Stored data entries
*** Begin section ***
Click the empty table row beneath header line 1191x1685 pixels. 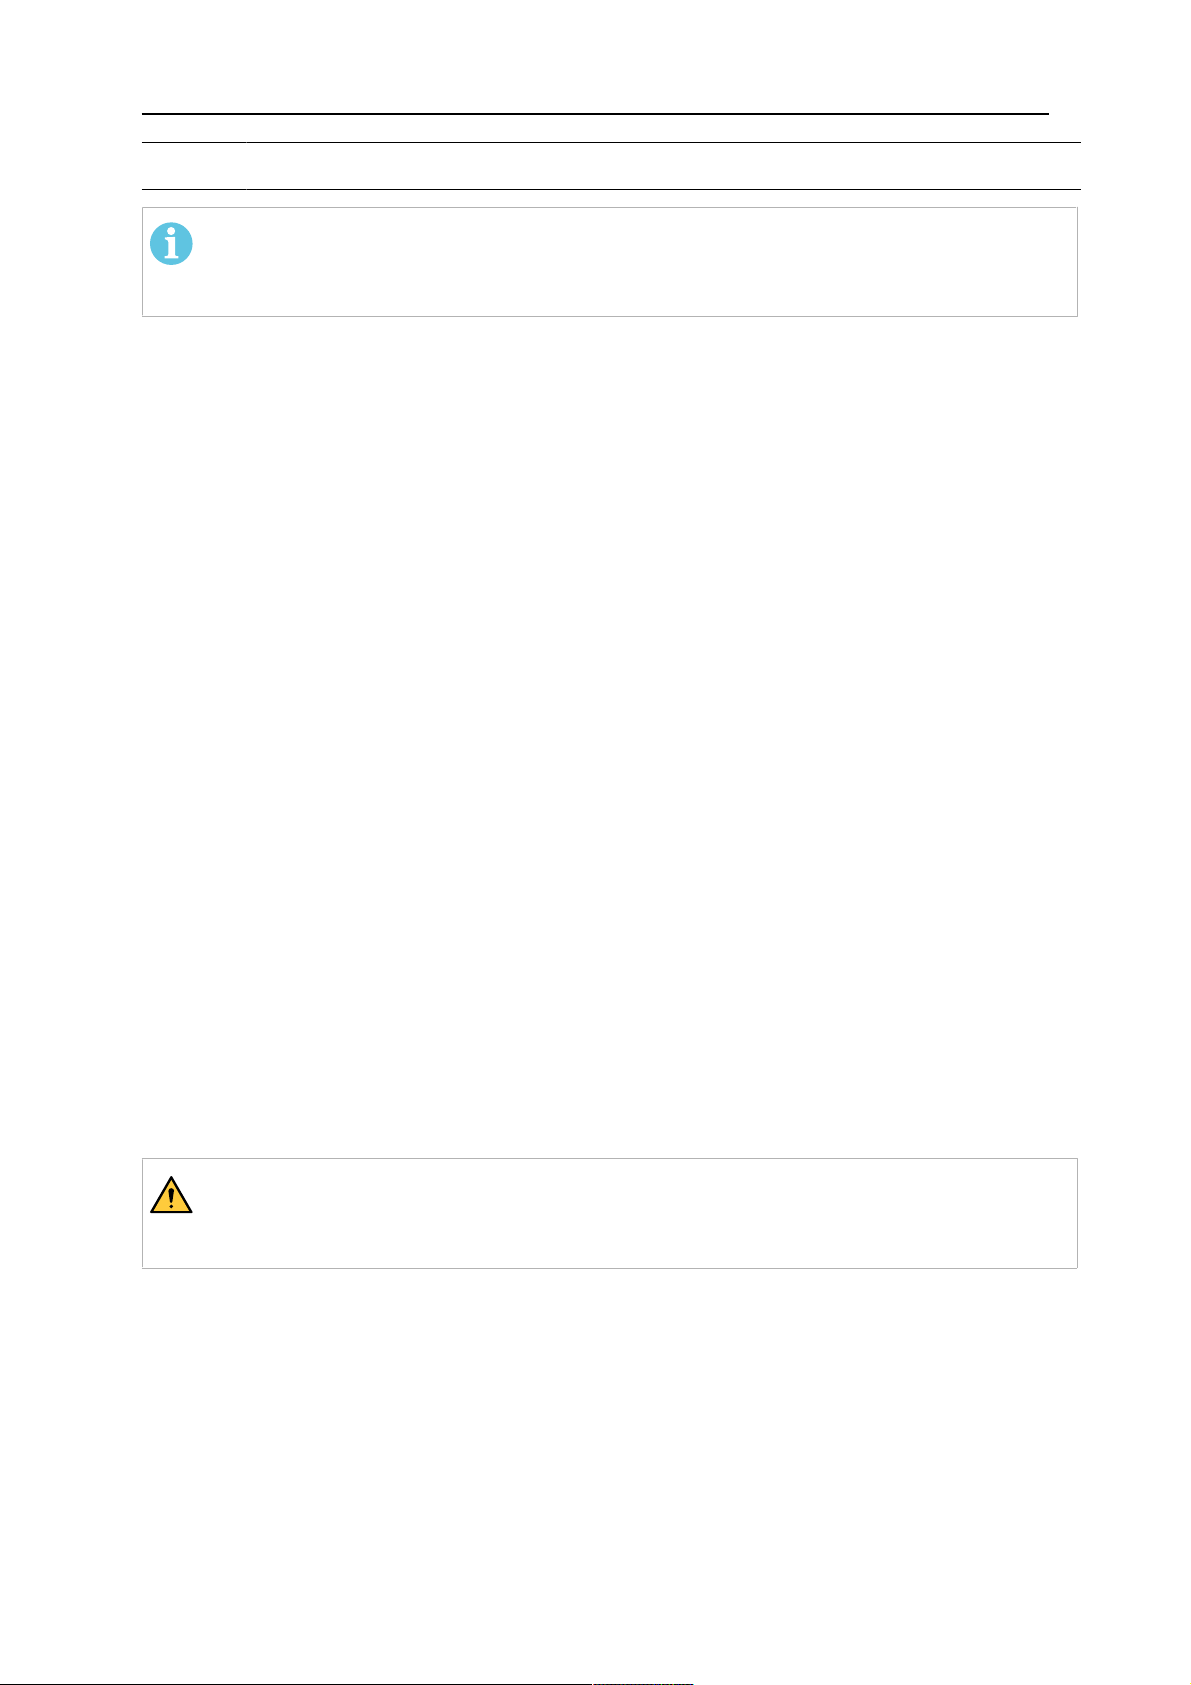(x=611, y=166)
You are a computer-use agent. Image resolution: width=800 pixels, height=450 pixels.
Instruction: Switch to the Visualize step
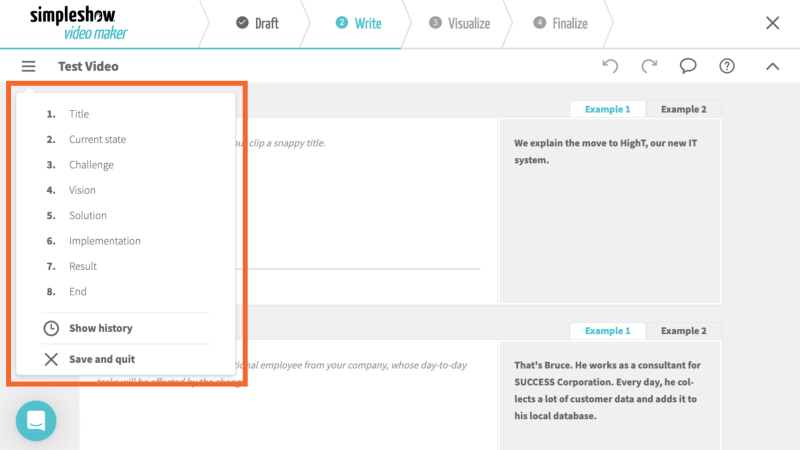click(x=460, y=23)
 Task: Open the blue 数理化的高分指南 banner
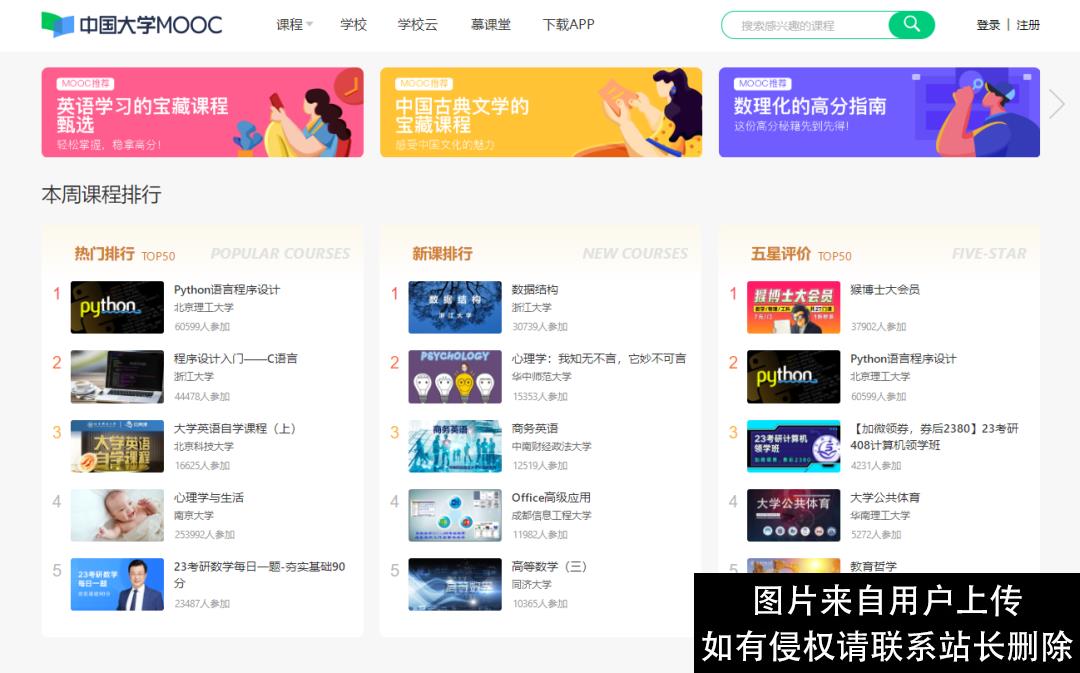tap(879, 112)
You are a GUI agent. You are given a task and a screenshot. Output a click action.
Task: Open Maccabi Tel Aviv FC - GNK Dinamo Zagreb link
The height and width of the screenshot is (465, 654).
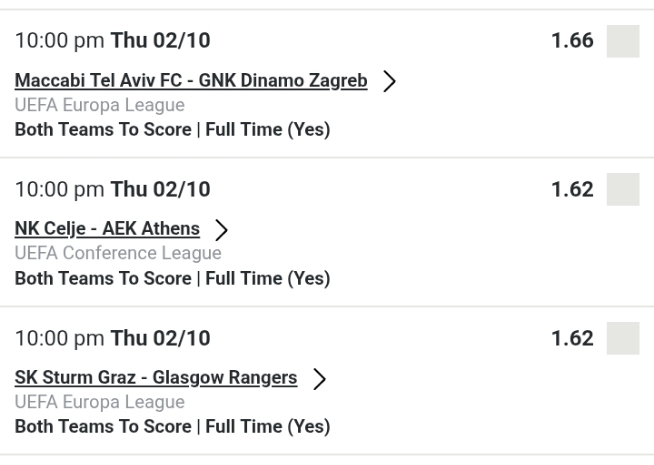pyautogui.click(x=191, y=82)
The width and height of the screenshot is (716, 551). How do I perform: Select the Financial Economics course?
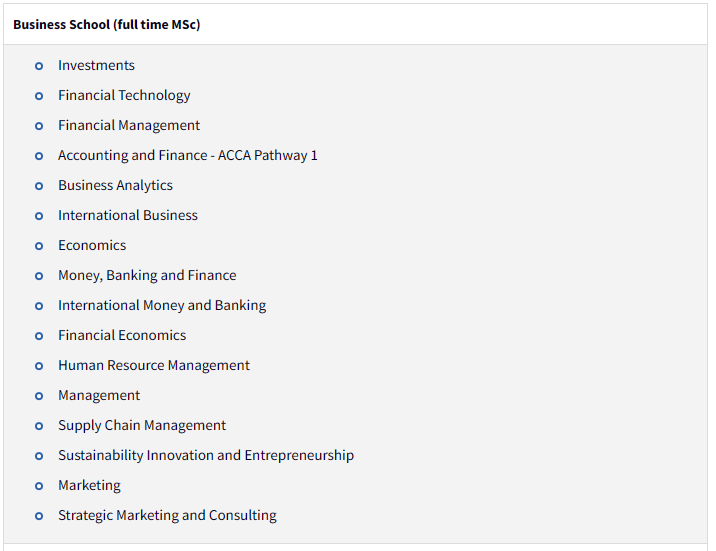[122, 335]

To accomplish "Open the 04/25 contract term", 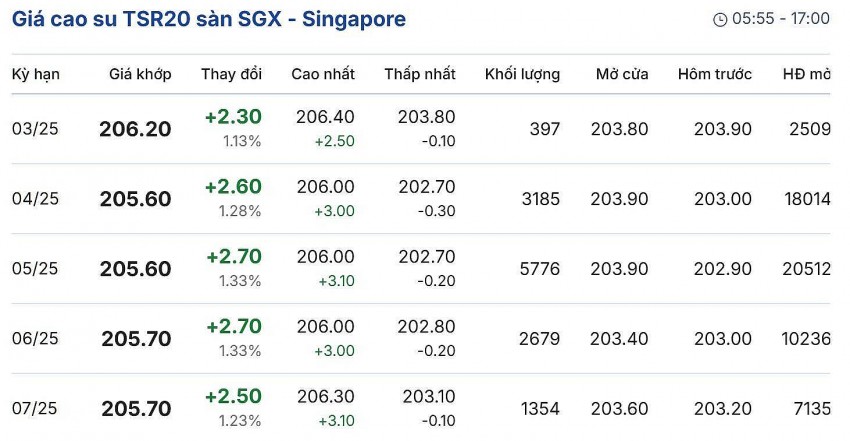I will (35, 199).
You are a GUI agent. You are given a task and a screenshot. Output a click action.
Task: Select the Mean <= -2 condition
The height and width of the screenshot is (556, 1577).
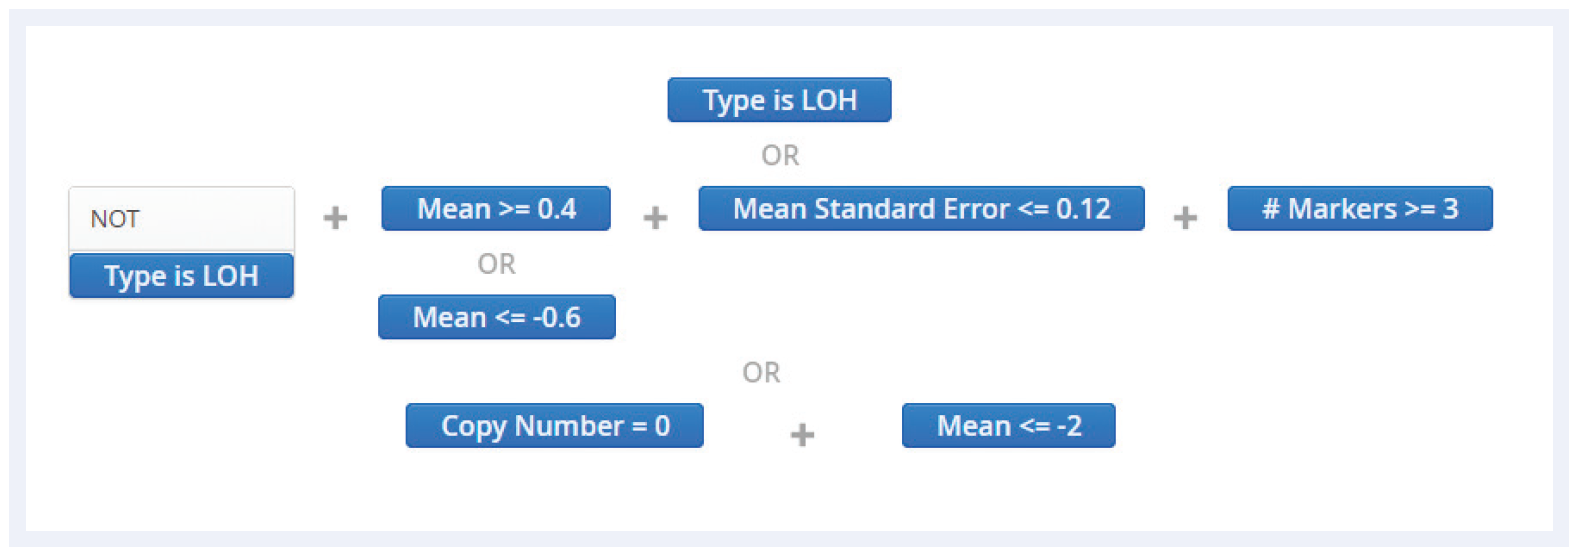tap(1008, 425)
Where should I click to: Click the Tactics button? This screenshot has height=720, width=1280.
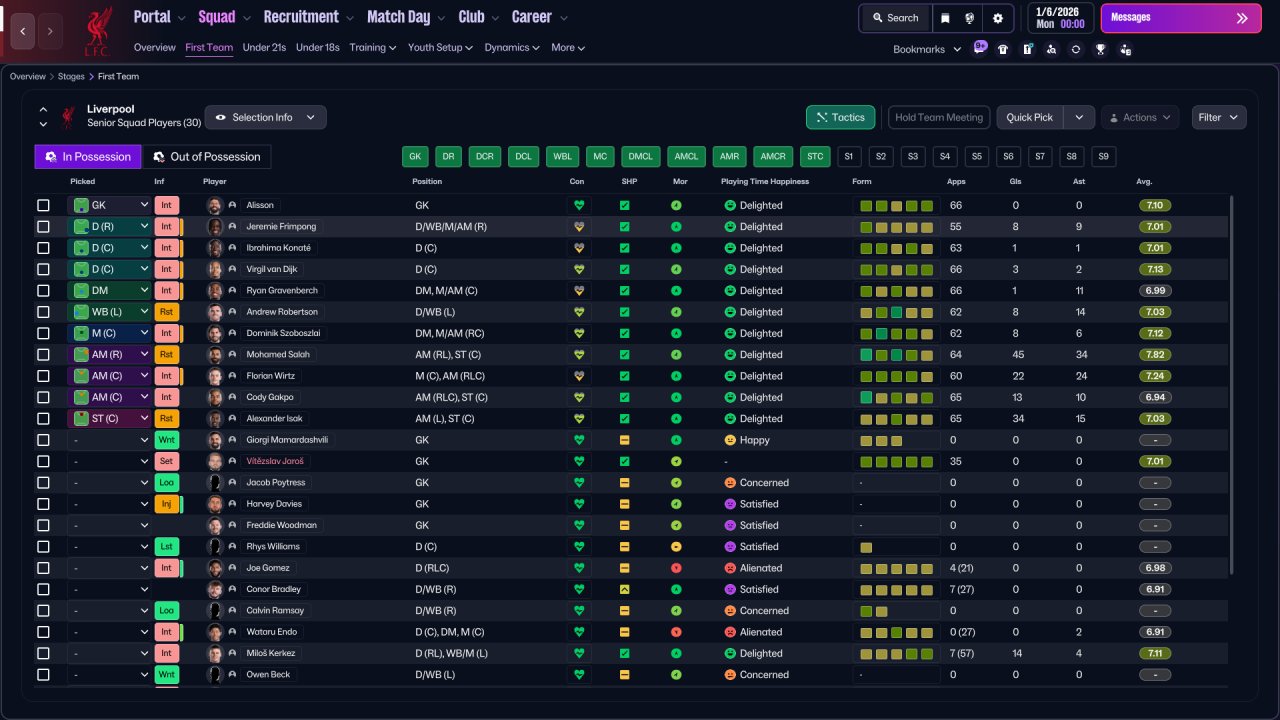pos(840,117)
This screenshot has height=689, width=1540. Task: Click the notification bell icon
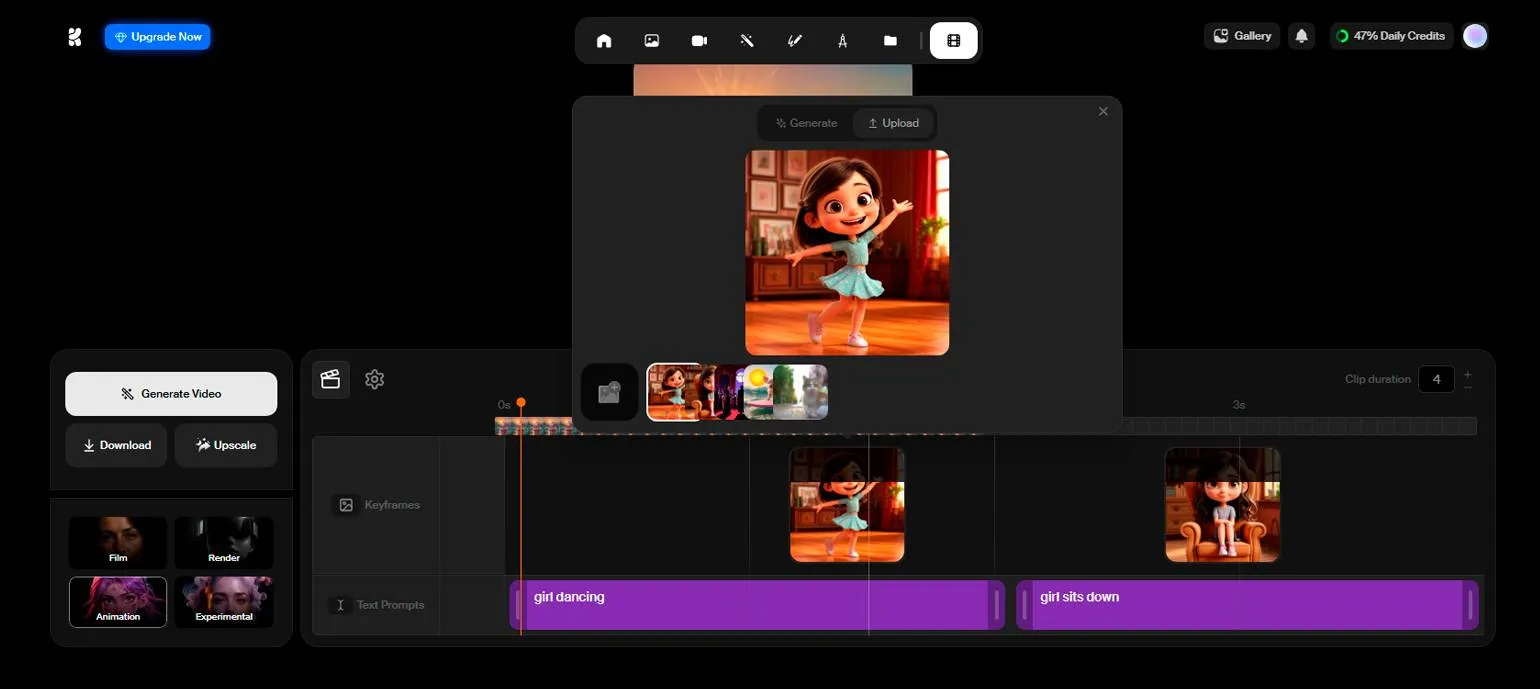click(1301, 36)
*** End section ***
If the records contain pictures, skip them, and transcribe exactly every line from the one with "The height and width of the screenshot is (556, 1577)." through the last line.

• **ANSWER BELOW**
The height and width of the screenshot is (556, 1577).
tap(1008, 425)
Where should I click to: Click the Tactics button? This screenshot has height=720, width=1280.
pos(840,117)
This screenshot has height=689, width=1540. Task: Click the notification bell icon
click(1301, 36)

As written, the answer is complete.